La Secretaría de la Función Pública (SFP) con Irma Eréndira Sandoval como cabeza de esa institución, pagó más de un millón de pesos para que se realizaran pruebas rápidas contra el COVID-19 a una empresa que no tiene empleados.

De acuerdo con una investigación de Mexicanos Contra la Corrupción y la Impunidad (MCCI), la SFP pagó 11,625 pesos (sin IVA) por 90 kits, cada uno con 25 pruebas, a la empresa Grupo Val Integra SA de CV, cuyo domicilio se encuentra en la parte superior de una tienda de abarrotes.
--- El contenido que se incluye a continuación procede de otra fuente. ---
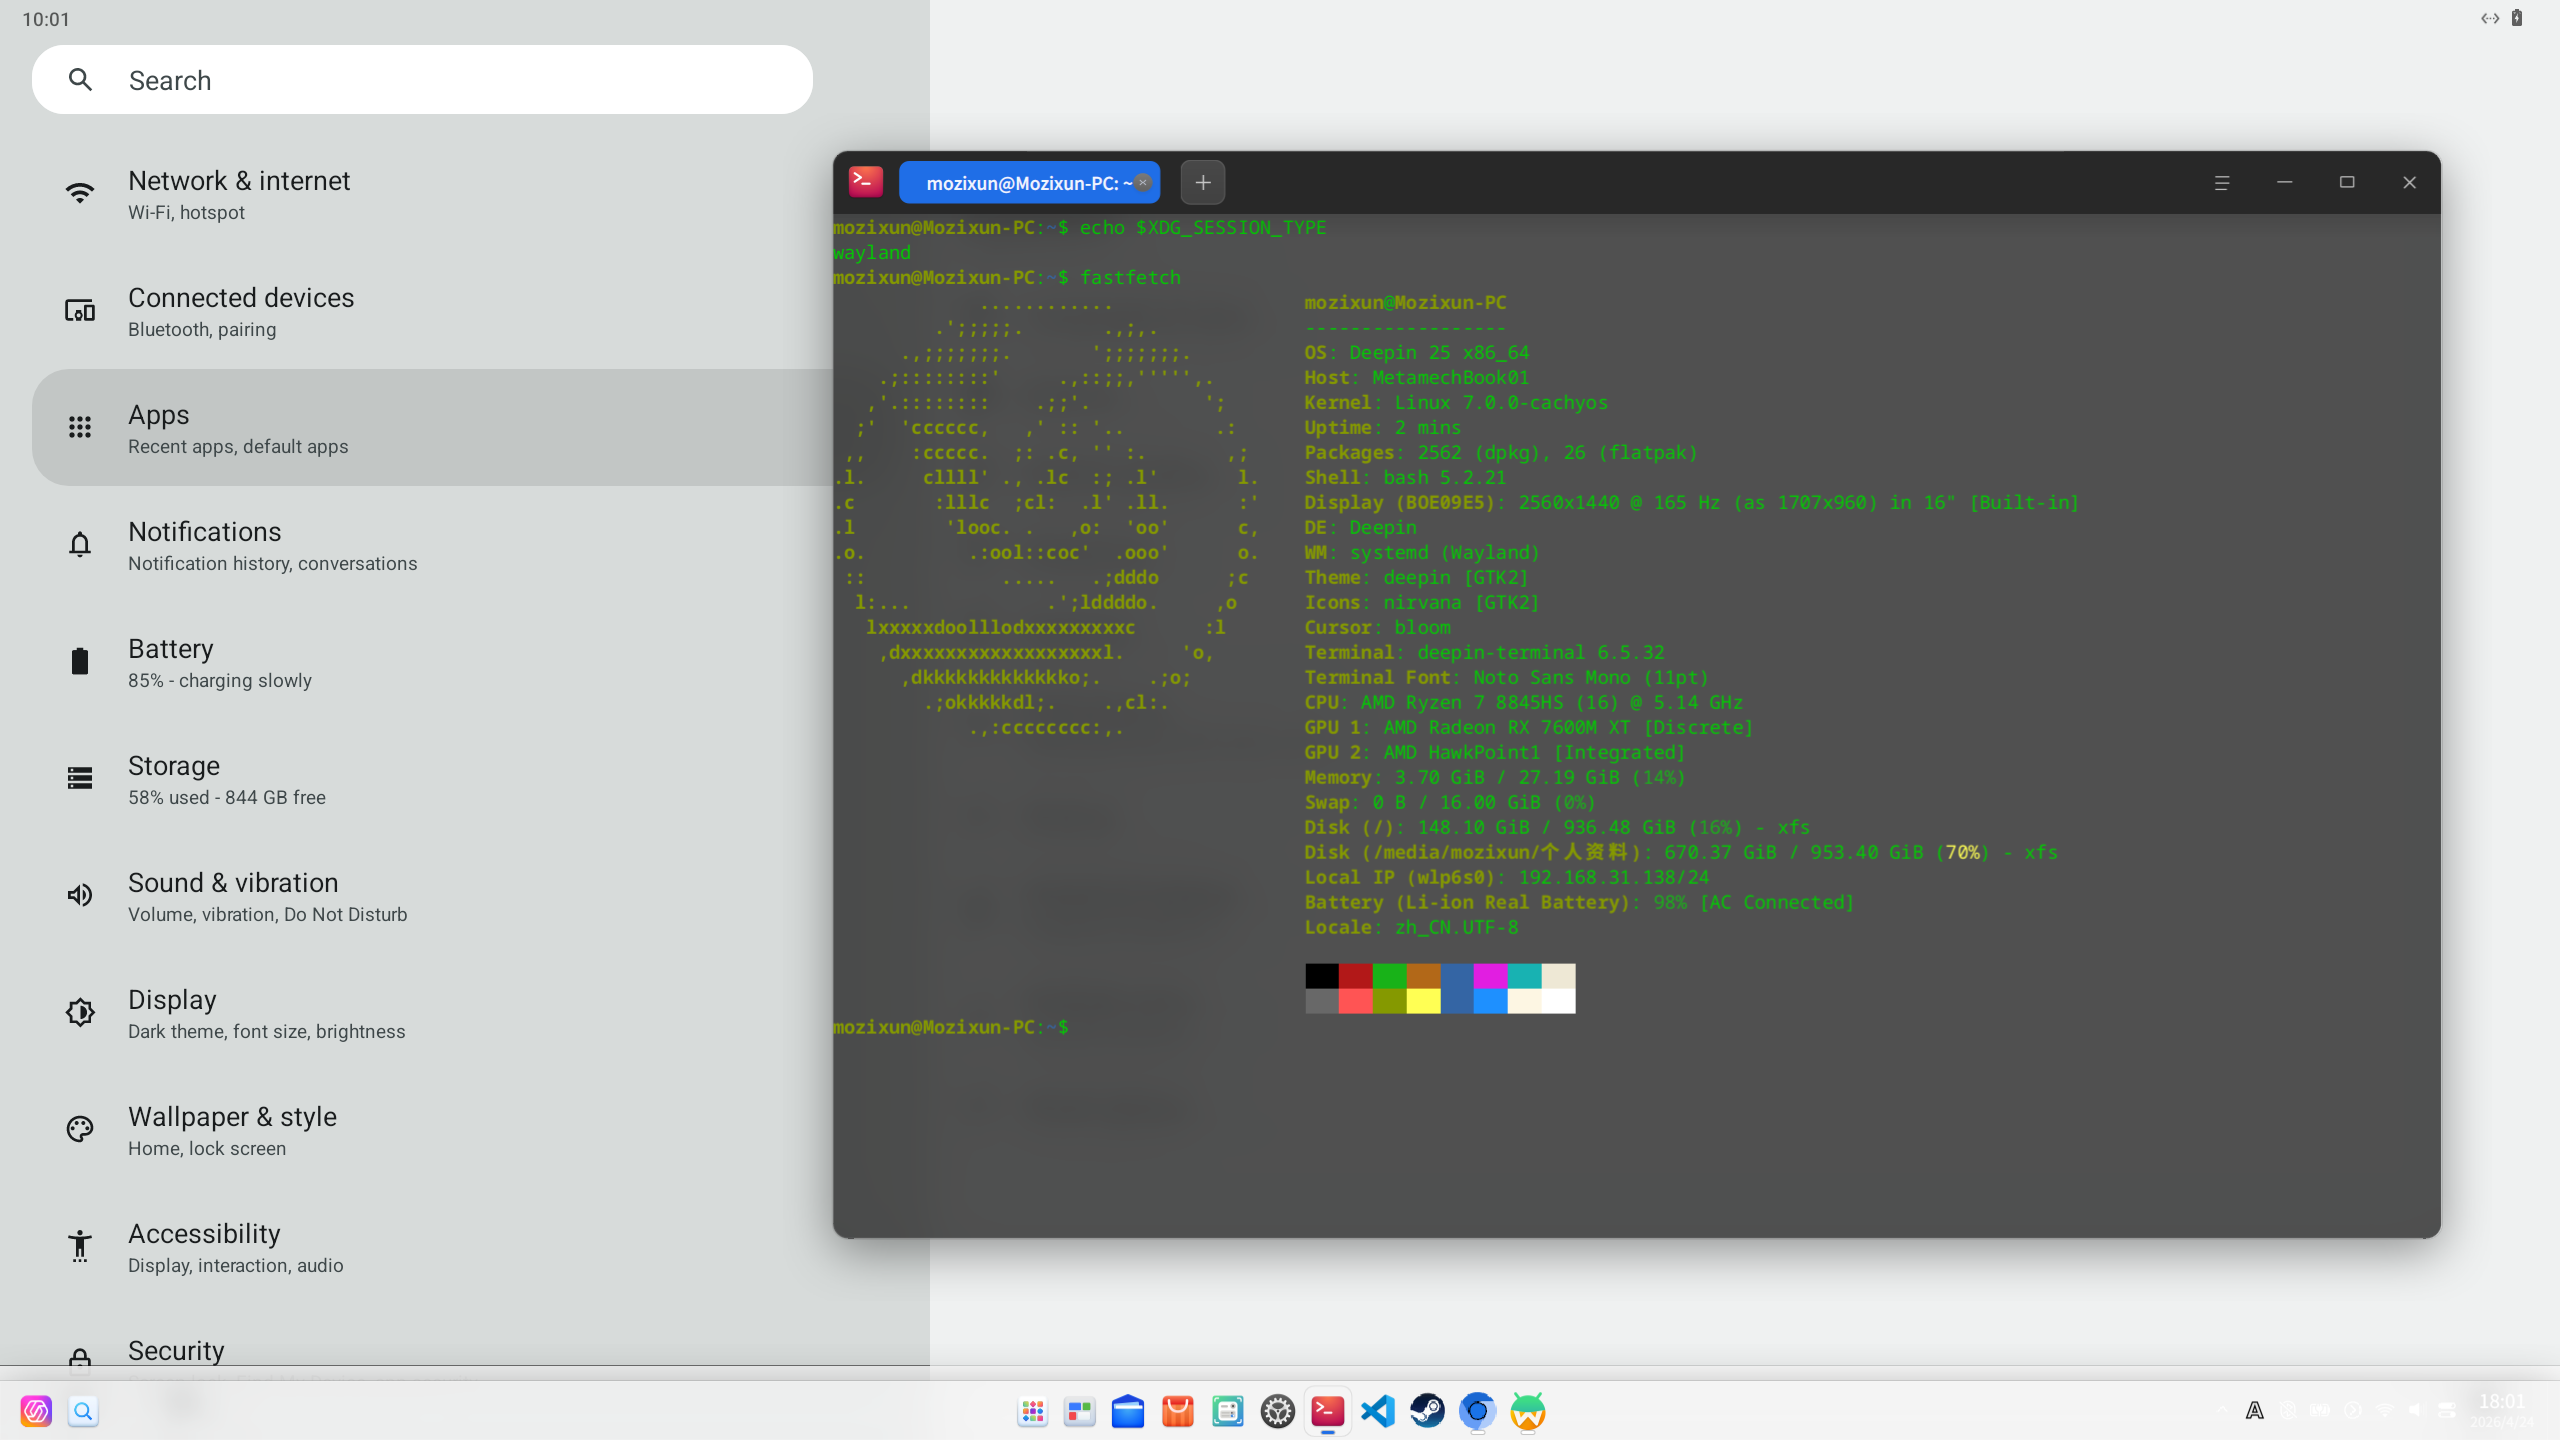Open the gear Control Center in the dock

click(1277, 1411)
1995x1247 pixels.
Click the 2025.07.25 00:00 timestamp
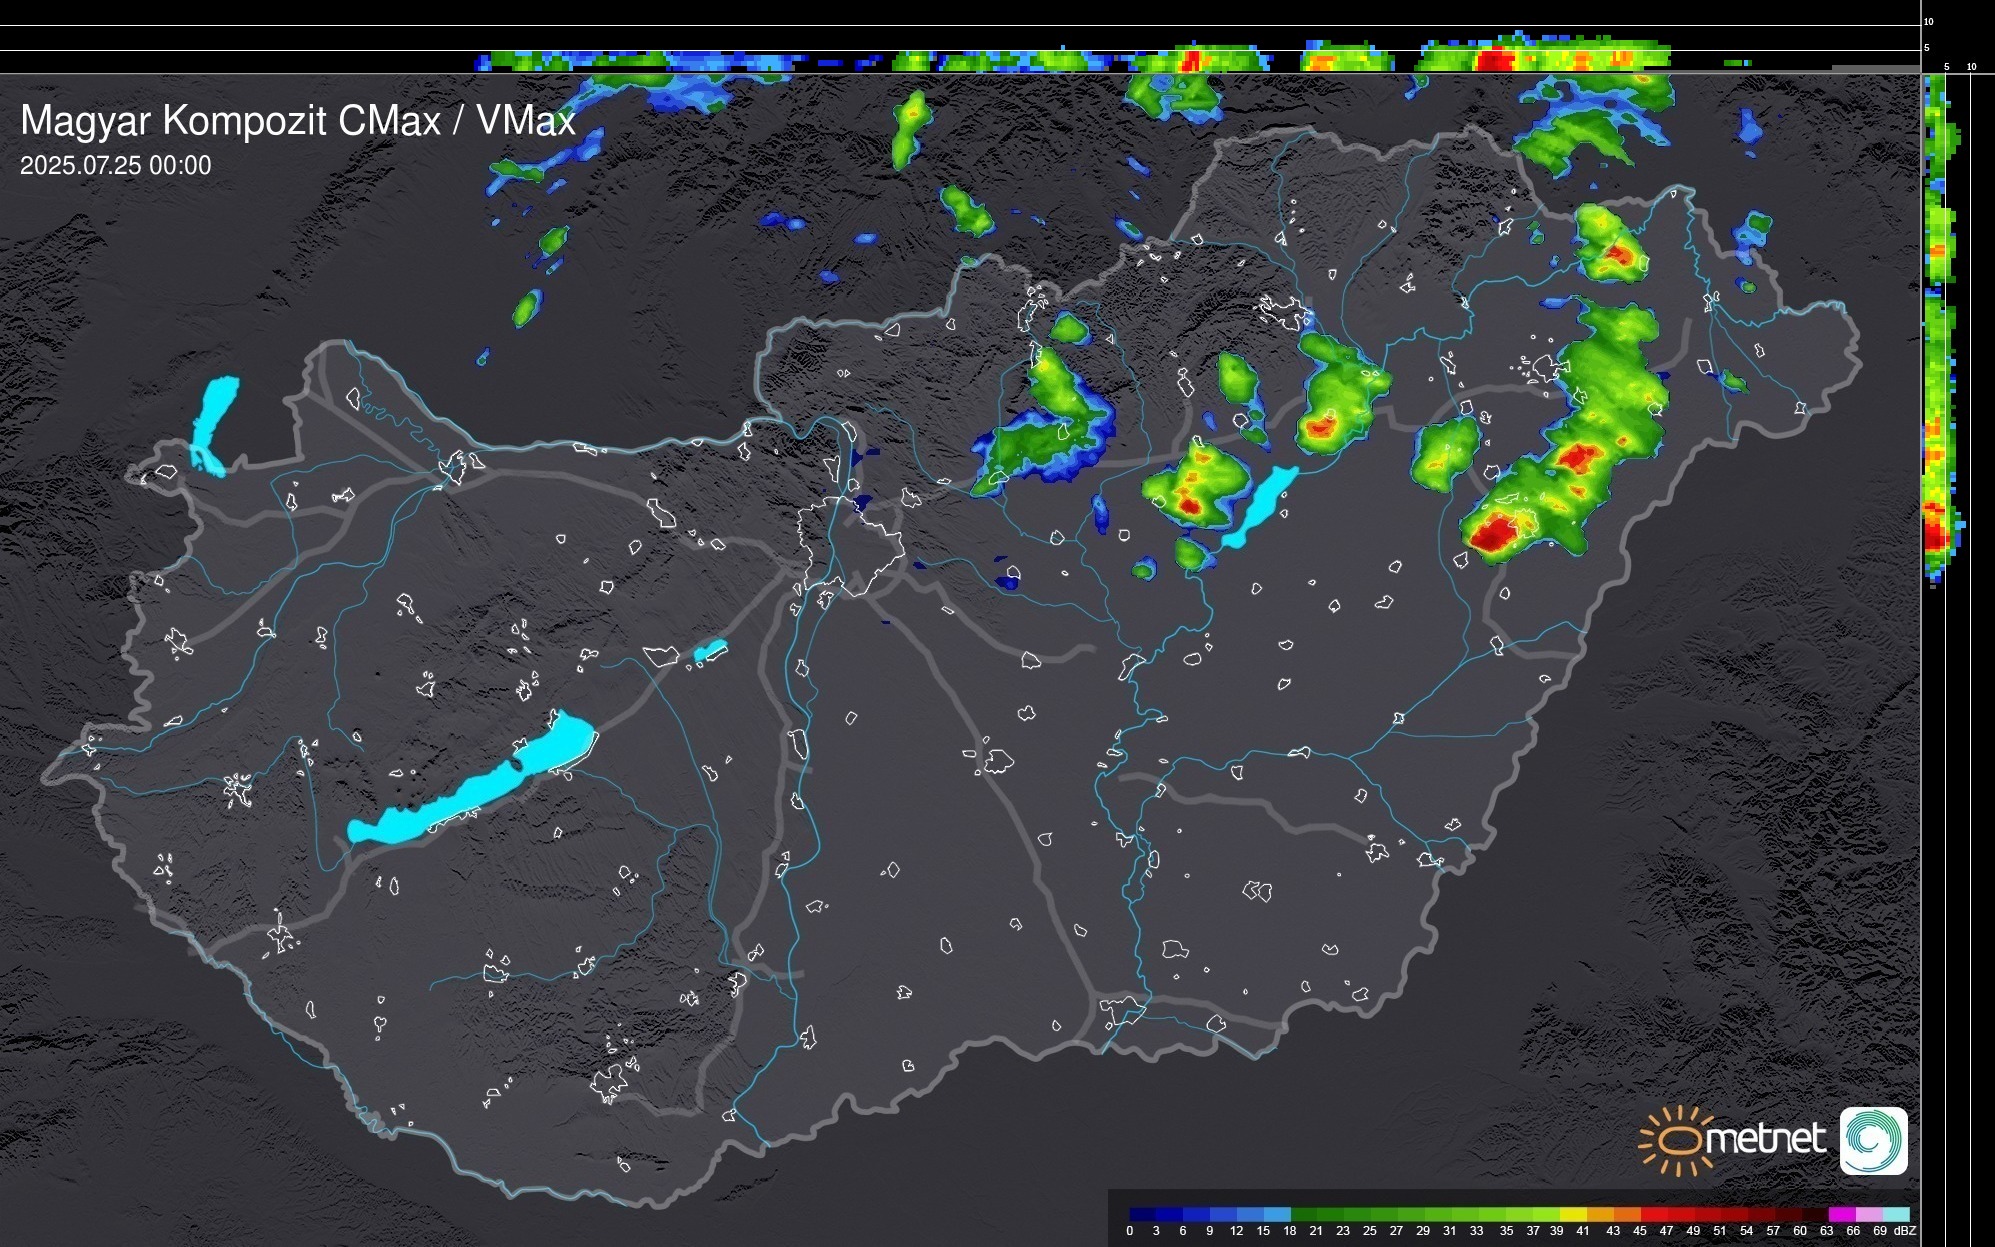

En total, la SFP pagó un millón 046 mil 250 pesos, precio que es tres veces más caro de lo que cotizaron el IMSS y otros proveedores como Productos Roche, Abalat y Fármacos Dinsa, que vendían un kit similar en un rango de 3,100 y 3,250 pesos, hasta enero de 2021.

De acuerdo con Víctor Omar Pérez, socio y administrador de Grupo Val Integra, las diferencias en el precio se debieron a que la empresa contratada ofreció el servicio de toma de muestras en las instalaciones de la SFP, aunque él mismo reconoció que carece de empleados. El mismo argumento lo dio un vocero de la dependencia federal.

El contrato para la adquisición de pruebas lo firmó el 24 de diciembre de 2020 el director de seguridad de la SFP, Álvaro García Galindo, quien también tenía la responsabilidad de administrar y vigilar su cumplimiento, destacó MCCI.